Is this the correct way to document regex use

I’m not worried about the code working, just the documentation of the regex. Is this acceptable or is there a better way to document if one is to use regex.

import math
import re
MODULE_NAME = math

commands_list = []
for name in dir(MODULE_NAME):
    if re.search("(\b[a-z][^_A-Z0-9]+\B_[a-z]+\B_[a-z]+)", name):
#   Match the regex below and capture its match into backreference number 1 «(\b[a-z][^_A-Z0-9]+\B_[a-z]+\B_[a-z]+)»
#    Assert position at a word boundary (position preceded or followed—but not both—by a Unicode letter, digit, or underscore) «\b»
#    Match a single character in the range between “a” and “z” (case sensitive) «[a-z]»
#    Match any single character NOT present in the list below «[^_A-Z0-9]+»
#       Between one and unlimited times, as many times as possible, giving back as needed (greedy) «+»
#       The literal character “_” «_»
#       A character in the range between “A” and “Z” (case sensitive) «A-Z»
#       A character in the range between “0” and “9” «0-9»
#    Assert position NOT at a word boundary (position both preceded and followed—or both not preceded and not followed—by a Unicode letter, digit, or underscore) «\B»
#    Match the character “_” literally «_»
#    Match a single character in the range between “a” and “z” (case sensitive) «[a-z]+»
#       Between one and unlimited times, as many times as possible, giving back as needed (greedy) «+»
#    Assert position NOT at a word boundary (position both preceded and followed—or both not preceded and not followed—by a Unicode letter, digit, or underscore) «\B»
#    Match the character “_” literally «_»
#    Match a single character in the range between “a” and “z” (case sensitive) «[a-z]+»
#       Between one and unlimited times, as many times as possible, giving back as needed (greedy) «+»
        print(name)
    # Successful match
    else:
        print('Match failed ', name )

Should the documentation for the regex be after as its use, as I did, or before it. I’m wanting to learn to do things right the first place rather than haveing to re-learn things.
Thanks,

I prefer something like this:

name_search_re = re.compile(r"""
    (                     # Group 1
        \b                # Assert word boundary
        [a-z]             # One lower case character in a-z
        [^_A-Z0-9]+       # One or more characters NOT _, A-Z or 0-9
        \B                # Assert NOT word boundary
        _                 # Literal underscore
        [a-z]+            # One or more characters in a-z
        \B                # Assert NOT word boundary
        _                 # Literal underscore
        [a-z]+            # One or more characters in a-z
    )                     # End of group 1
    """, re.VERBOSE)

if name_search_re.search(name):
    ...

But I don’t think there is a universally correct or incorrect way.

4 Likes

I also think that the original goes into way too much detail and explanation of what the various bits mean. It’s meant to be a comment, not a tutorial! :slight_smile:

I understand your thoughts about to much information. That is why I asked questions. My concern was that many programmers have difficulties with regex. So giving as much imformation as possible (hold there hand with excess information) not knowing the level of expertise a programmer needing to analize the regex.
Thanks for your insight,

(The common recommendation “comment the why” is also applicable I think.

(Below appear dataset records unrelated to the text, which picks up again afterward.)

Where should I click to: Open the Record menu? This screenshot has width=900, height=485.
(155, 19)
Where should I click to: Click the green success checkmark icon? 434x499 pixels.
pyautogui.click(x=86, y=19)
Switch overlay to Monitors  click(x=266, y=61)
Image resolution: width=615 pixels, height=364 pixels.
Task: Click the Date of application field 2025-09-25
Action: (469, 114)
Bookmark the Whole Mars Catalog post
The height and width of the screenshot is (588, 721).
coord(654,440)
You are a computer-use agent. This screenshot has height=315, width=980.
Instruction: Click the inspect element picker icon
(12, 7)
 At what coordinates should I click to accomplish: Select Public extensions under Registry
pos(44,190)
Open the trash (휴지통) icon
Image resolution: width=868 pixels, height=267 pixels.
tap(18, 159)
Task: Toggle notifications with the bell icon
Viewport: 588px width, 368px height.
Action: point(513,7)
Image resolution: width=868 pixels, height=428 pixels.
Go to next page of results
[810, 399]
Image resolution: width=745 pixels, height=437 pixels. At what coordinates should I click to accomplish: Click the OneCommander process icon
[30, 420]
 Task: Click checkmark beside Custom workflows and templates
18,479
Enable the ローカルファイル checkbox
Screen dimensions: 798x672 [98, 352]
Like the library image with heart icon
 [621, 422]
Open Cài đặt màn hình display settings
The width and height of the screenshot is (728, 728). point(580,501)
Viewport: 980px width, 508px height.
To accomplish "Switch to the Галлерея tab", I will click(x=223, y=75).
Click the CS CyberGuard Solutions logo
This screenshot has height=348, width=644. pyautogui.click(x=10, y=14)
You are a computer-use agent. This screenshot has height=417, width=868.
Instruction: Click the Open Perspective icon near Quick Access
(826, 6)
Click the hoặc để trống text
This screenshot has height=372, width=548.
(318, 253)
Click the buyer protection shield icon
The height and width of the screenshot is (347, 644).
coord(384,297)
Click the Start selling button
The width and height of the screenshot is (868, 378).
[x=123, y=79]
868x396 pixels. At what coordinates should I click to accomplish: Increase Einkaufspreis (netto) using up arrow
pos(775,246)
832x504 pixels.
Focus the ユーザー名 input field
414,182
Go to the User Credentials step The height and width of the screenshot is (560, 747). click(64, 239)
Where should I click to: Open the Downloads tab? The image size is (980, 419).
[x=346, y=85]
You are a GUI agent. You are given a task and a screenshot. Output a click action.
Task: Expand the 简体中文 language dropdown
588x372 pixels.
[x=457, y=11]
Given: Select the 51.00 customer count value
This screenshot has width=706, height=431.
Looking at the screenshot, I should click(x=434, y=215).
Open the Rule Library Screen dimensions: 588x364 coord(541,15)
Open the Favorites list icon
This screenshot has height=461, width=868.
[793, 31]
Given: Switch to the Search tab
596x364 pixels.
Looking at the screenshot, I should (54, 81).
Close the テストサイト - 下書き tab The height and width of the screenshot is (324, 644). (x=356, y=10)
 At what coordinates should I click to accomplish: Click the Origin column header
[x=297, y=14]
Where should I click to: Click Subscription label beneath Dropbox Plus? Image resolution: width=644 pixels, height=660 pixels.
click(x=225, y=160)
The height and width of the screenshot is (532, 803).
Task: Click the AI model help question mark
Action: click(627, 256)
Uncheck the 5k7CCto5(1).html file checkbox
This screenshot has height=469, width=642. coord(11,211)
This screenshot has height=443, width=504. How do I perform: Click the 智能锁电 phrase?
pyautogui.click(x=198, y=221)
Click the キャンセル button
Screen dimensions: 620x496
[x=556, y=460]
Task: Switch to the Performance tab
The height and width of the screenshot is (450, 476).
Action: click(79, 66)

[a-z]+  # id part. Must be lowercase because RFC xyz section Q

is more helpful. If the regex contains just not just common elements, e.g. if \B is considered exotic, a reminder / keyword to lookup is great, but the reasoning might still be included:

\B       # Not word boundary. Example: abc123 should not match because ...

)

2 Likes

I think it’s normal to put comments before the code that it refers to.
For regex I like to include examples of each use case that should be matched and not match.

Wouldn’t the ‘why’ be covered in the doc section? So it should be duplicated in both, if I’m thinking correctly. I’m never going to use Python for work, just doing this for personal use. But if you don’t have a set of guides or rules you follow one gets a mess after a while. I happen to have memory problems so comments are a little verbose for most. I can see that.
That being said, set a standard so your code is maintainable, readable and concise.
I’m learning and starting to get a mental picture of what and how to write effectively. I’m reading about pragmatic programming currently.